■ TEXT SEGMENT:
Sony Pirates KDE Artwork - k-i-m
http://blogs.kde.org/2013/02/21/sony-pirates-kde-artwork
======
jacquesm
[http://web.archive.org/web/20020808140127im_/http://www.true...](http://web.archive.org/web/20020808140127im_/http://www.truetech.com/images/homepage_header.gif)

On the left hand side of that image you see a little segment that conists of a
hand, an eye and an ear. Those stand for interaction, video and audio.
TrueTech hired Jonathan Kraij, a talented young designer to make that logo and
it was featured in many places, magazines such as wave and many others besides
in the late 90's.

Not three weeks after one prominent bout of exposure the logo appeared in an
advertising campaign by Sony the Netherlands.

We talked it over with them and they traced it to a guy working for one of the
agencies that designed the campaign. He'd most likely been subconsciously
influenced by exposure from a magazine. Sony was pretty good about it,
promised they wouldn't use the logo any further and paid us a fair bit of
money to offset the use.

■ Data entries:
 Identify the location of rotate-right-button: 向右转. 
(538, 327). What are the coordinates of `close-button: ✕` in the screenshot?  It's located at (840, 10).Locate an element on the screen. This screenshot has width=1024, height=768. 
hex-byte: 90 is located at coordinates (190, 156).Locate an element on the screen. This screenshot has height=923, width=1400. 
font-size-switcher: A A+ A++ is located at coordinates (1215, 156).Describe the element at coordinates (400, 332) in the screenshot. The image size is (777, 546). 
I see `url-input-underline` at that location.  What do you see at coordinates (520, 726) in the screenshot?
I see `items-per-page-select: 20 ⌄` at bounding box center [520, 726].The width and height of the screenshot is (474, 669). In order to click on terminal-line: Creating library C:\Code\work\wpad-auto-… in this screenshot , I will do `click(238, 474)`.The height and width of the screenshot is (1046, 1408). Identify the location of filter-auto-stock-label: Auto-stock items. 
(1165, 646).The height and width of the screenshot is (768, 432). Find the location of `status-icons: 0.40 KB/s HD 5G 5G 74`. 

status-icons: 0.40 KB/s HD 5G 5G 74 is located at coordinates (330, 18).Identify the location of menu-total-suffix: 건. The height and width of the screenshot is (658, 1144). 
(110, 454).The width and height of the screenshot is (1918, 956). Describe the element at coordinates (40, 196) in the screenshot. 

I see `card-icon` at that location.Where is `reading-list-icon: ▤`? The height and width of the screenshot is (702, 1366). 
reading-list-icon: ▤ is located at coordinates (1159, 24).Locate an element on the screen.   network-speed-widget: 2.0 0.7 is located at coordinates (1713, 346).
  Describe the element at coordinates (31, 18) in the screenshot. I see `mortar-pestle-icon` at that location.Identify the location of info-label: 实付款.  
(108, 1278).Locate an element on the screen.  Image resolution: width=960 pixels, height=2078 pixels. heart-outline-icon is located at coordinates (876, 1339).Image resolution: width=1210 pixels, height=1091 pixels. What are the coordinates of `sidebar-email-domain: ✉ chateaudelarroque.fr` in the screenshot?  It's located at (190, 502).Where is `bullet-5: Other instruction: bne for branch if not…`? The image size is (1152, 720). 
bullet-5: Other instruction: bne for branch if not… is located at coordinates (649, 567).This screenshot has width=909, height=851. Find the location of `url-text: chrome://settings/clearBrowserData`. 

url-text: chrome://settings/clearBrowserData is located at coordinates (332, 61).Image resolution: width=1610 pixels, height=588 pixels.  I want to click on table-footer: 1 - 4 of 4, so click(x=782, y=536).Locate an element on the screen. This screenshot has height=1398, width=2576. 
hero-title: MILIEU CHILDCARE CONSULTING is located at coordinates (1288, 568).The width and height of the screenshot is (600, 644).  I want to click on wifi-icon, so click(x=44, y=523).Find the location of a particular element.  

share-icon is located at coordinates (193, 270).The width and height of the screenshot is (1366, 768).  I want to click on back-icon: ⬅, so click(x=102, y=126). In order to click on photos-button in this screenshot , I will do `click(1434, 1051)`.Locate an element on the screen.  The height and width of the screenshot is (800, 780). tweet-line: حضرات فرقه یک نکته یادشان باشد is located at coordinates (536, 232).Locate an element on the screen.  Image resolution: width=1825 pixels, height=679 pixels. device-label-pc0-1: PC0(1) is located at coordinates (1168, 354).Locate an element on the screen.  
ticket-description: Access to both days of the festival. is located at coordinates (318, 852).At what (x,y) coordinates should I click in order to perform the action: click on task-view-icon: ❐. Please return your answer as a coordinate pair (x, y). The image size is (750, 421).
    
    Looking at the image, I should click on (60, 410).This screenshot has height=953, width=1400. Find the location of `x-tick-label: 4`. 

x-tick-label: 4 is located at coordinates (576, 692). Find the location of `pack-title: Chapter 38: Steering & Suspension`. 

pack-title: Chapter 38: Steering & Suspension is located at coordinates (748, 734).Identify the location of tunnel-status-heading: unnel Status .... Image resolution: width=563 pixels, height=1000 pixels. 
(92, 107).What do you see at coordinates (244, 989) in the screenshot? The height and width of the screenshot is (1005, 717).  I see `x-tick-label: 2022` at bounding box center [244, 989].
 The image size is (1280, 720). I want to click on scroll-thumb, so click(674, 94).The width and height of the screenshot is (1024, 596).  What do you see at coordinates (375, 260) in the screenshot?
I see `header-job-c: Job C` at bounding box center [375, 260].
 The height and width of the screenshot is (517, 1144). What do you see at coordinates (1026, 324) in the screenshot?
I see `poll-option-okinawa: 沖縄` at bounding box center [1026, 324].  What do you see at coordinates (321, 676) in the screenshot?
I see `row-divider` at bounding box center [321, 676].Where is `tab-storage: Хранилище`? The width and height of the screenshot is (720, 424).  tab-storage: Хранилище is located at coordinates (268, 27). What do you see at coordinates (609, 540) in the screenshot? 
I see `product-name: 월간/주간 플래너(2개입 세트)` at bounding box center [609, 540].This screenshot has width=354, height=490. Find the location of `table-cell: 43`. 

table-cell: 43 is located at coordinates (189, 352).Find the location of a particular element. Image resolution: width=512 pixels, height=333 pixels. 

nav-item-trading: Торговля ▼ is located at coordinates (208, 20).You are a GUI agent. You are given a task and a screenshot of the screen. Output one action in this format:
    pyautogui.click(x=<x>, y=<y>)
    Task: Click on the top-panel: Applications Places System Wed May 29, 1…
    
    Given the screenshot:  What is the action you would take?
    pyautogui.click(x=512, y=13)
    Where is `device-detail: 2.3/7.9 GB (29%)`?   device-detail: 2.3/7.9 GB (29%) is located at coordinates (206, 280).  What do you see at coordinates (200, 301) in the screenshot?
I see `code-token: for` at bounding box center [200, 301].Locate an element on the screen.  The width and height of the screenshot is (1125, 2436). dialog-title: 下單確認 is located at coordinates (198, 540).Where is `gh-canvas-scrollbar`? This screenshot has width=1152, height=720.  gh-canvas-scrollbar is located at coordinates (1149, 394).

■ WRITTEN TASK:
Copy the part of the Sony logo thread starting at "We talked it" and ending at "offset the use.". The entries are not needed here.

■ SOLVED PROBLEM:
We talked it over with them and they traced it to a guy working for one of the
agencies that designed the campaign. He'd most likely been subconsciously
influenced by exposure from a magazine. Sony was pretty good about it,
promised they wouldn't use the logo any further and paid us a fair bit of
money to offset the use.